Sunday, November 25, 2012

Indigenous Geographies

Recent exchange between members of the Indigenous Peoples Special Group of the Association of American Geographers (AAG) brings to light this brochure...




The IPSG works for five specific goals:
1) service to Indigenous communities;
2) service to the field of geography;
3) service to Indigenous geographers;
4) bridge the gap between Indigenous communities and geography/ers;
5) investigate what ethical research means in relationship to Indigenous communities and help guide researchers in conducting such research.

We, the IPSG, believe that Indigenous communities are highly
capable of determining their own research needs, and as researchers who work with
Indigenous communities, we see an important role for geographic tools, methods and
theory for facilitating such research.

I link to their site, or should that be our (I think I'm a member but can't recall paying any fees...)

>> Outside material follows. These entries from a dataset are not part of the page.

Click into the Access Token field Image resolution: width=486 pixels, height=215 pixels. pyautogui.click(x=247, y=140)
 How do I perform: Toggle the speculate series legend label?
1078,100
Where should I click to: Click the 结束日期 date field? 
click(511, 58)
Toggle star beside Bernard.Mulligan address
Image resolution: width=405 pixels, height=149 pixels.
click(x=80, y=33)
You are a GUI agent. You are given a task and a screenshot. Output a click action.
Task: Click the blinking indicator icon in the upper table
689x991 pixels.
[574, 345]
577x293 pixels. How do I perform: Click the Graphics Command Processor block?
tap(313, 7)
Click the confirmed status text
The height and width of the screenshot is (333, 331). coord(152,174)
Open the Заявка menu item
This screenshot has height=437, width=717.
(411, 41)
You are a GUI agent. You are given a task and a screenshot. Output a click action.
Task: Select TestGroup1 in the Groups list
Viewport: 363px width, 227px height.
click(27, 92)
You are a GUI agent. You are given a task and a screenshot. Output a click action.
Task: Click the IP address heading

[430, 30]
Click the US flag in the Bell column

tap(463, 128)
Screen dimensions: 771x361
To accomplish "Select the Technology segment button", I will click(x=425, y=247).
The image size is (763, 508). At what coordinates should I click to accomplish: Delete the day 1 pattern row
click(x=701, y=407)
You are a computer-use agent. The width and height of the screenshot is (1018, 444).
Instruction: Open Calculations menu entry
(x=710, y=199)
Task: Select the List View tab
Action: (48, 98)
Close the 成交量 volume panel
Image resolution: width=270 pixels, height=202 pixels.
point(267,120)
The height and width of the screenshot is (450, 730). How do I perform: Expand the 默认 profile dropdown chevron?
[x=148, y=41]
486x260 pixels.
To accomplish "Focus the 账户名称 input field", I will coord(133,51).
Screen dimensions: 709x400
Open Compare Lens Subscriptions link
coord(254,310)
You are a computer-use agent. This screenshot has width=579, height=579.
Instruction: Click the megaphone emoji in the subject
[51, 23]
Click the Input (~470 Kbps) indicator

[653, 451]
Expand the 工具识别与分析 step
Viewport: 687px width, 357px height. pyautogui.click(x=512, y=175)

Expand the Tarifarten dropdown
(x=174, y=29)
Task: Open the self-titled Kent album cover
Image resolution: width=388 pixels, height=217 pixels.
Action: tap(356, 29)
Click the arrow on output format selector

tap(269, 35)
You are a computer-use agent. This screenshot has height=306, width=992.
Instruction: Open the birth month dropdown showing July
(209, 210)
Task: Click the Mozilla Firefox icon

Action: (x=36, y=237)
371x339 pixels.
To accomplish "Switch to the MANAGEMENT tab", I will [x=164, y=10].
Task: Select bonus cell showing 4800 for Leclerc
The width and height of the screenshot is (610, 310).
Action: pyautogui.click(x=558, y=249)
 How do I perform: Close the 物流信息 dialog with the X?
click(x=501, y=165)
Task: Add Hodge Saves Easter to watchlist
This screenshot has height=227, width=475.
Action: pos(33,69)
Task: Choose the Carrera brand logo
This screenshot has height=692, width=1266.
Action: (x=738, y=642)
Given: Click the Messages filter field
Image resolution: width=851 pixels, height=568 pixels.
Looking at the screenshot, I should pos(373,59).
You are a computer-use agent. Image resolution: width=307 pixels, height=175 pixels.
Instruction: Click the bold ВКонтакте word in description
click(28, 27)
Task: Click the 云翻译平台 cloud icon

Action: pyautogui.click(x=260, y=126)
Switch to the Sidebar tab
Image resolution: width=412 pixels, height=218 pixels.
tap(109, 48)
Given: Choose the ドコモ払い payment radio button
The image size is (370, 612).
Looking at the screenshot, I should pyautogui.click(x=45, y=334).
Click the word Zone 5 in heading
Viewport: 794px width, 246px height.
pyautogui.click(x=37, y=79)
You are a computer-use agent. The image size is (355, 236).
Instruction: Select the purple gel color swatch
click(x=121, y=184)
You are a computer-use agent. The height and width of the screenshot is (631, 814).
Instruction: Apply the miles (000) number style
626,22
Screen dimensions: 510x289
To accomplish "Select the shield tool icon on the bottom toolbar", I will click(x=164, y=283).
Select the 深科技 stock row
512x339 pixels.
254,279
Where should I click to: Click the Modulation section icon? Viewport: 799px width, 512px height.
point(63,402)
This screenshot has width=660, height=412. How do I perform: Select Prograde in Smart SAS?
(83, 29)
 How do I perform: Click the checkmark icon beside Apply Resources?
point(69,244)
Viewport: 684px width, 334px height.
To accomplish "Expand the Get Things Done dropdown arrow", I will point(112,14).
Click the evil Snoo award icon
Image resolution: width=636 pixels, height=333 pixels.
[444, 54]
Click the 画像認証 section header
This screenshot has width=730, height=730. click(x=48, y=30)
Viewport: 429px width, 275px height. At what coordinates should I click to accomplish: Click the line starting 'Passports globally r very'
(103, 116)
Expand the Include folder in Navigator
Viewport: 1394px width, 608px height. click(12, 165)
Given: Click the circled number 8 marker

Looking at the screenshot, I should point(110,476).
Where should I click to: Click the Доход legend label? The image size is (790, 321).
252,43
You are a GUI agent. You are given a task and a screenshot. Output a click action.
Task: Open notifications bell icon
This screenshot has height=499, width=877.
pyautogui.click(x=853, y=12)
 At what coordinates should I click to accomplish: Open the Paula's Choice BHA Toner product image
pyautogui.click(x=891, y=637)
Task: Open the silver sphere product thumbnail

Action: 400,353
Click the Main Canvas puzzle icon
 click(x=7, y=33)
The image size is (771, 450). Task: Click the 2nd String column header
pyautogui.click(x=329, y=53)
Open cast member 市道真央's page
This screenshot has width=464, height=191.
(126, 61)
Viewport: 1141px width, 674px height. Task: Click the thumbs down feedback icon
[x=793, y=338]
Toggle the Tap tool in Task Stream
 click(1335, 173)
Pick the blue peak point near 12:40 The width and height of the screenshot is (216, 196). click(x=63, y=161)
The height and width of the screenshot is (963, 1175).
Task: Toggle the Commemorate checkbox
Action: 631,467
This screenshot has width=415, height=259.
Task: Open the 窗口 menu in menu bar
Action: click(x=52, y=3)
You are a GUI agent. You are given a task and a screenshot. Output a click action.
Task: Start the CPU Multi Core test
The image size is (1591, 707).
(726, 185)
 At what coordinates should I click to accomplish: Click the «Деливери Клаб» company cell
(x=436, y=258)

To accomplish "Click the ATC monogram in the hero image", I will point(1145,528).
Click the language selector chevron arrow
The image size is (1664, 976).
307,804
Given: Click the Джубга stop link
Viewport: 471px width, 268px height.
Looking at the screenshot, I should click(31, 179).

Upcoming conference of the NZ Geographical Society in one of my home towns, Napier, in two weeks. I'm presenting some more of our earthquake research....here's the abstract:

Indigenous responses to urban disaster: Maori mobility after the Canterbury earthquakes

Abstract: The recent earthquakes in Canterbury have highlighted ongoing response and recovery efforts by those people affected by the most significant urban disaster in New Zealand for 80 years. Many of those neighbourhoods badly affected by the initial quakes and extensive aftershocks have high proportions of Maori and Pasifika populations. This paper presents quantitative and qualitative data on the Maori response. While standard interpretations of Maori being ‘people of the land’ and agitating for land settlement remain valid, the tactics and strategies of those affected by the disaster involve significant mobility. Notwithstanding the cancellation of the 2011 census (due to the February 22nd quake), statistics on Maori are disappointingly sparse. However, Maori school enrolments reveal Maori children moving at rates three times those of Pakeha. Interviews conducted with Maori in the aftermath of the earthquakes further show their concern for their children, the use of whānau networks, and the willingness to migrate, including to Australia, as a response to urban disaster.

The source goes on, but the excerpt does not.